Illustrative Synthetic Experiment
In this experiment, nine domains by sampling curved deviations are synthesized from a diagonal line classifier. We treat eight of these as sources for meta-learning and hold out the last for final-test. Fig. 1 shows the nine synthetic domains which are related in form but differ in the details of their decision boundary. The results show that MLDG performs near perfect and the baseline model without considering domains overfits in the bottom left corner.
Object Detection
For object detection, the PACS multi-domain recognition benchmark is exploited; a dataset designed for the cross-domain recognition problems .This dataset has 7 categories (‘dog’, ‘elephant’, ‘giraffe’, ‘guitar’, ‘house’, ‘horse’ and ‘person’) and 4 domains of different stylistic depictions (‘Photo’, ‘Art painting’, ‘Cartoon’ and ‘Sketch’). The diverse depiction styles provide a significant domain gap. The Result of Current approach compared to other approaches are presented in Table 1. The baseline models are D-MTAE[5],Deep-All (Vanilla AlexNet)[2], DSN[6]and AlexNet+TF[2]. On average, the Proposed method outperforms other methods.
Cartpole
The objective is to balance a pole upright by moving a cart. The action space is discrete – left or right. The state it has four elements: the position and velocity of cart and angular position and velocity of the pole. There are two sub-experiments designed. In the first one, domain factor is varied by changing the pole length. They simulate 9 domains with pole lengths. In the second they vary multiple domain factors – pole length and cart mass. In both experiments, we randomly choose 6 source domains for training and hold out 3 domains for (true) testing. Since the game can last forever, if the pole does not fall, we cap the maximum steps to 200. The result of both experiments are presented in Tables 2 and 3. The baseline methods are RL-All (Trains a single policy by aggregating the reward from all six source domains) RL-Random-Source (trains on a single randomly selected source domain) and RL-undo-bias: Adaptation of the (linear) undo-bias model of [7]. The proposed MLDG outperform the baselines.
Mountain Car
In this classic RL problem, a car is positioned between two mountains, and the agent needs to drive the car so that it can hit the peak of the right mountain.
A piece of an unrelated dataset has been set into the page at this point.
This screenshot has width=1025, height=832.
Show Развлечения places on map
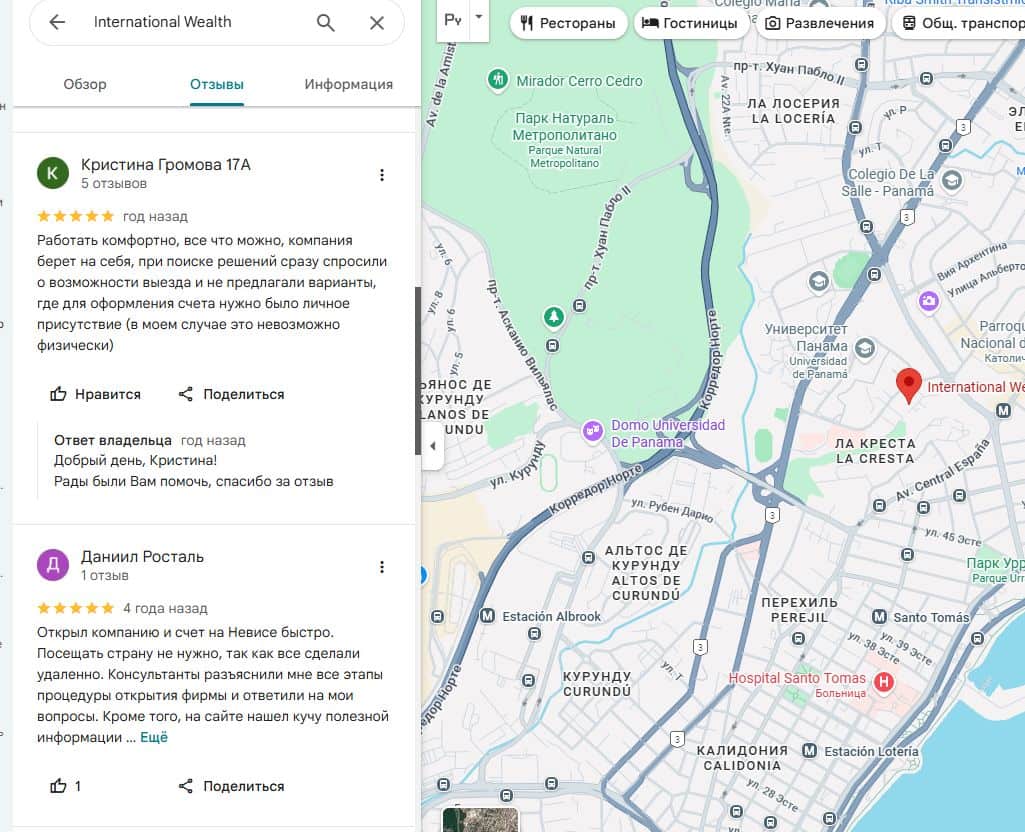click(x=819, y=23)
The difficulty of this problem is that the car engine is not strong enough to drive up the right mountain directly. The agent has to figure out a solution of driving up the left mountain to first generate momentum before driving up the right mountain. The state observation in this game consists two elements: the position and velocity of the car. There are three available actions: drive left, do nothing, and drive right. Here the baselines are the same as Cartpole. The model doesn't outperform the RL-undo-bias but has a close return value. The results are shown in Table 4.
Conclusion
This paper proposed a model-agnostic approach to domain generalization unlike prior model-based domain generalisation approaches, and it scales well with number of domains and it can also be applied to different Neural Network models. Experimental evaluation shows state-of-the-art results on a recent challenging visual recognition benchmark and promising results on multiple classic RL problems.
References
[1]: Koch, Gregory, Richard Zemel, and Ruslan Salakhutdinov. "Siamese neural networks for one-shot image recognition." ICML deep learning workshop. Vol. 2. 2015.
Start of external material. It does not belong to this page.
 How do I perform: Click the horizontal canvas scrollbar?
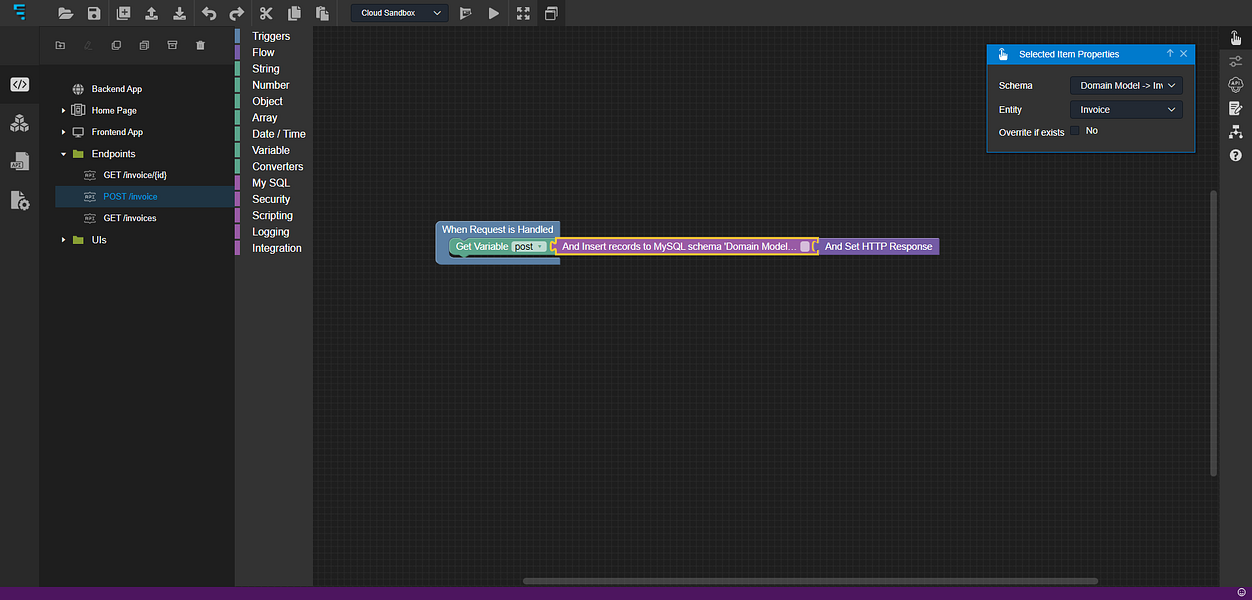pos(810,581)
[2]: Hoffer, Elad, and Nir Ailon. "Deep metric learning using triplet network." International Workshop on Similarity-Based Pattern Recognition. Springer, Cham, 2015.
[3]: [Muandet, Balduzzi, and Scholkopf 2013] ¨ Muandet, K.; Balduzzi, D.; and Scholkopf, B. 2013. Domain generalization via invariant feature representation. In ICML.
[4]: [Ganin and Lempitsky 2015] Ganin, Y., and Lempitsky, V. 2015. Unsupervised domain adaptation by backpropagation. In ICML.
[5]: [Ghifary et al. 2015] Ghifary, M.; Bastiaan Kleijn, W.; Zhang, M.; and Balduzzi, D. 2015. Domain generalization for object recognition with multi-task autoencoders. In ICCV.
[6]: [Bousmalis et al. 2016] Bousmalis, K.; Trigeorgis, G.; Silberman, N.; Krishnan, D.; and Erhan, D. 2016. Domain separation networks. In NIPS.
[7]: [Khosla et al. 2012] Khosla, A.; Zhou, T.; Malisiewicz, T.; Efros, A. A.; and Torralba, A. 2012. Undoing the damage of dataset bias. In ECCV.